GPT-5 overcomes the "quantum NP problem", the first paper sets off the academic community, compressing the human 2 weeks to 30 minutes

This article is machine translated
Show original

GPT-5 is rewriting the rules of scientific discovery! A major paper reveals that GPT-5 solved a quantum NP-hard problem in just 30 minutes, a feat that would take humans 1-2 weeks. At this rate of progress, AI is not far from achieving Nobel Prize-winning breakthroughs.

A few days ago, GPT-5 successfully passed the "Gödel test" and cracked three major mathematical conjectures.

Unexpectedly, this time, GPT-5 has "conquered" the difficult problems in the quantum field again.

Quantum computing expert Scott Aaronson published a paper for the first time, proving that one of the old problems was solved with the help of GPT-5.

In the paper, Scott has been working hard on a core problem in quantum computing - the QMA complexity category, which can be called the "quantum version of the NP problem."

The key lies in whether the error probability in the proof process can be infinitely reduced, and in particular, whether perfect completeness can be achieved.

Paper address: https://arxiv.org/pdf/2509.21131

Previous academic research has already reduced the error to a very low level, but the latest research has found that "double exponential error" is the theoretical limit of existing methods and cannot be further improved.

After encountering obstacles in the key deduction link, the author began to seek help from GPT-5. At the beginning, AI gave wrong ideas.

But after about 30 minutes of interaction, it finally came up with a clever mathematical function that precisely analyzed the eigenvalue behavior.

Research has shown that this idea became the most critical breakthrough in the paper.

In his latest blog post, Scott expressed his amazement, “If any student came up with this idea, I would definitely praise him – it’s absolutely amazing!”

This problem is estimated to take 1-2 weeks of manpower to complete

OpenAI scientist Sebastien and product manager Kevin excitedly retweeted the post again, saying that "a major change has begun."

The quantum version of NP-problems: QMA singularity

This paper, submitted to arXiv on the 25th, mainly studies the limitations of black box amplification in quantum complexity class "QMA".

So, what is QMA?

QMA, or Quantum Merlin Arthur, can be seen as a typical quantum version of NP.

It involves a class of decision problems:

If the answer is "yes", Merlin can send Arthur a quantum witness state that Arthur can accept with a probability of at least 2/3 (after polynomial time quantum computation);

If the answer is "no", no matter what witness state Merlin sends, the probability that Arthur accepts it is at most 1/3.

Here, as is common in complexity theory, the constants 2/3 and 1/3 are just conventions and can be replaced by scaling up to, say, 1-2⁻ⁿ and 2⁻ⁿ.
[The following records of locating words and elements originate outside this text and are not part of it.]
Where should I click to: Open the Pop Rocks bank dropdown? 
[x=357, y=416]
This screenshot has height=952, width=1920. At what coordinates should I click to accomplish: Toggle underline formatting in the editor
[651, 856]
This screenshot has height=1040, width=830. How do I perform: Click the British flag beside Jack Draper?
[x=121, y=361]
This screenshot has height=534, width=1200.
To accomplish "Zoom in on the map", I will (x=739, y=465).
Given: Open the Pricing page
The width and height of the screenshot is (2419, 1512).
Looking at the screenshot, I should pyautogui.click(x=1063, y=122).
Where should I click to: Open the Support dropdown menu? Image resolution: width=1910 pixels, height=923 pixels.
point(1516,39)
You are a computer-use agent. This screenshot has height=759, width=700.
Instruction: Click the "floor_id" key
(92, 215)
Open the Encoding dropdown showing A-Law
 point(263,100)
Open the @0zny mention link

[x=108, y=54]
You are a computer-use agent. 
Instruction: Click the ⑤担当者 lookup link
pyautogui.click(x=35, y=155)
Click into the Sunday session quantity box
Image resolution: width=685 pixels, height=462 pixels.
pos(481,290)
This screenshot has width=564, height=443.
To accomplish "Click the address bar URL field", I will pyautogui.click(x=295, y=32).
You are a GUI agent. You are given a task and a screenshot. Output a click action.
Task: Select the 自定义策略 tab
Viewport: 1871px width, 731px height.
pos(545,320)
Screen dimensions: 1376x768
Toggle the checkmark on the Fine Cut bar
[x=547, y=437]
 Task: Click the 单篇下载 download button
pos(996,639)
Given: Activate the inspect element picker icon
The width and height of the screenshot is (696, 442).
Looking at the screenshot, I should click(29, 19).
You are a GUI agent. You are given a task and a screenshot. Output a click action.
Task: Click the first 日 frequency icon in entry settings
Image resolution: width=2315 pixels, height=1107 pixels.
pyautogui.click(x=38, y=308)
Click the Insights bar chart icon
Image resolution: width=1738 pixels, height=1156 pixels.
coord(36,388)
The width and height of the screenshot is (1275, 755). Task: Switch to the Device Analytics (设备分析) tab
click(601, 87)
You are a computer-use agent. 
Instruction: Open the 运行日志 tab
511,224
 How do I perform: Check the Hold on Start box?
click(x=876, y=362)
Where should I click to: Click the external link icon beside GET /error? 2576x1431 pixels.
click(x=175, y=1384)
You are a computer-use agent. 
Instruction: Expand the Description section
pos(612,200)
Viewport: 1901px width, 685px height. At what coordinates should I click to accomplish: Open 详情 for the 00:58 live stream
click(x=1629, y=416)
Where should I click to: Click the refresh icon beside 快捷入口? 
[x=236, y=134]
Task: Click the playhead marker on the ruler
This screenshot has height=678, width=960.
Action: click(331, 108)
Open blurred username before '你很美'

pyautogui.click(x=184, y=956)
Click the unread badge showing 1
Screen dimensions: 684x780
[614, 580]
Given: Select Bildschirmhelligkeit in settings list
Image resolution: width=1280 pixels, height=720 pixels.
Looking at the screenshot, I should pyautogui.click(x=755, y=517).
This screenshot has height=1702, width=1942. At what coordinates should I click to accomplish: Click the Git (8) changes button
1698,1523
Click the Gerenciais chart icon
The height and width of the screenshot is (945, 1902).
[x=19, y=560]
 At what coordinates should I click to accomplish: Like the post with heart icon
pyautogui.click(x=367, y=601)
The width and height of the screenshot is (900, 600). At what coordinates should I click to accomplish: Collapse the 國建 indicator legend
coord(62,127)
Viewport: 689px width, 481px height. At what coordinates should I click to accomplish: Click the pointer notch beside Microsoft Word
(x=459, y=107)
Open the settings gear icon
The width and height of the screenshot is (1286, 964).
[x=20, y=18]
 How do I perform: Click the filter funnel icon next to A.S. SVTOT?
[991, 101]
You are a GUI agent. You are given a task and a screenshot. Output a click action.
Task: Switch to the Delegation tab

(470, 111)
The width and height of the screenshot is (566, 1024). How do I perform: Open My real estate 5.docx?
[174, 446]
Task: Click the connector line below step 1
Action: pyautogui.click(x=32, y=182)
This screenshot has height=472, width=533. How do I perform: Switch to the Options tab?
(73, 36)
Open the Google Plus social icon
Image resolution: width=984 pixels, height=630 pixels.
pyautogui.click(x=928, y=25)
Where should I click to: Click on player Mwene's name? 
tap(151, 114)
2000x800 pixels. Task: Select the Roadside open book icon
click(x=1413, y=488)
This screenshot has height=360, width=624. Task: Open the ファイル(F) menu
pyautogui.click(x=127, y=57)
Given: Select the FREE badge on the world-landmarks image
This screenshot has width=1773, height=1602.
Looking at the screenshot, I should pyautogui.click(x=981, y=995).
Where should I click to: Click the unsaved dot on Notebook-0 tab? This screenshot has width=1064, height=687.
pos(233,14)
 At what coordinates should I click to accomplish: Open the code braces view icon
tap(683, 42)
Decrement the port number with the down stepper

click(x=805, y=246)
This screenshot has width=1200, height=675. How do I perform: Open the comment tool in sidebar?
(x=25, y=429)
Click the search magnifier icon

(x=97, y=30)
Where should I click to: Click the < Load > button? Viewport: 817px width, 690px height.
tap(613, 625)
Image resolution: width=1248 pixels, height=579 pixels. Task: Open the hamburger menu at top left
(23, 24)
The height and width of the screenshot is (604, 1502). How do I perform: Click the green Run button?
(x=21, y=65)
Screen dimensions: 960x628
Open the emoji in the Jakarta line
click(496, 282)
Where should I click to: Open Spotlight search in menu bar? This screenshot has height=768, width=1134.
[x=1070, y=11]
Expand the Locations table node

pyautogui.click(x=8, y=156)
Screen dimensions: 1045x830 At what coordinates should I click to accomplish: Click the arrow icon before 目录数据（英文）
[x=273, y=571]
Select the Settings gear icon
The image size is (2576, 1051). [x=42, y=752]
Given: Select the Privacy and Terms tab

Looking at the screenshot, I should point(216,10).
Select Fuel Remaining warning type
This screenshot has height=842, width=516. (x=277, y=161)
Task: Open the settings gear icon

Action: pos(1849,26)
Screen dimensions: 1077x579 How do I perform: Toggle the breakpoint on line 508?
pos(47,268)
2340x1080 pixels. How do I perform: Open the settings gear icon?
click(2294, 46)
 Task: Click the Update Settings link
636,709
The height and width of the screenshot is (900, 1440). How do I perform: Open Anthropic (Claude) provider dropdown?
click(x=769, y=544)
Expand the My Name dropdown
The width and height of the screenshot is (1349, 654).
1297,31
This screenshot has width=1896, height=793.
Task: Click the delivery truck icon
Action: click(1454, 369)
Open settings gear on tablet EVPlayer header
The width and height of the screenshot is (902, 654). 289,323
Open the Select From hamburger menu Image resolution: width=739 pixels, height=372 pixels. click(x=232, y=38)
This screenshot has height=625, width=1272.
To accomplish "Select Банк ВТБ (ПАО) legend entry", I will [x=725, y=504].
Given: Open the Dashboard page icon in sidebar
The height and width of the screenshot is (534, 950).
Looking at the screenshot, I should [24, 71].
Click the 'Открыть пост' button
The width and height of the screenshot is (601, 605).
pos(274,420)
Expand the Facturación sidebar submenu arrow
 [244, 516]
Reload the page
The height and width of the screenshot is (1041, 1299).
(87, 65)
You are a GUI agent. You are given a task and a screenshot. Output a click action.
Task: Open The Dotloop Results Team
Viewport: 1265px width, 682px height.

A long-standing question in this field is:

Is QMA equivalent to QMA₁, where QMA₁ is a subclass of QMA that allows protocols to be "perfectly complete"?

In 2008, Scott Aaronson used practical analytical methods to prove the existence of a "quantum oracle" such that QMA≠QMA₁.

This means that any attempt to prove that QMA=QMA₁ requires "quantum non-relativization technology."

This does not mean that the obstacle is insurmountable, but it does illustrate the complexity of the problem.

Breakthrough: Double exponential amplification limitations

It wasn't until June this year that Freek Witteveen and Stacey Jeffery published a major paper proving that the QMA protocol can be amplified through a black box approach, making the completeness error reach "double exponentially small", that is, 1/exp(exp(n)).

Paper address: https://arxiv.org/pdf/2506.15551

They took a approach that Scott had never considered: encoding the acceptance probability in the amplitude of a quantum state, and these amplitudes decrease in geometric series.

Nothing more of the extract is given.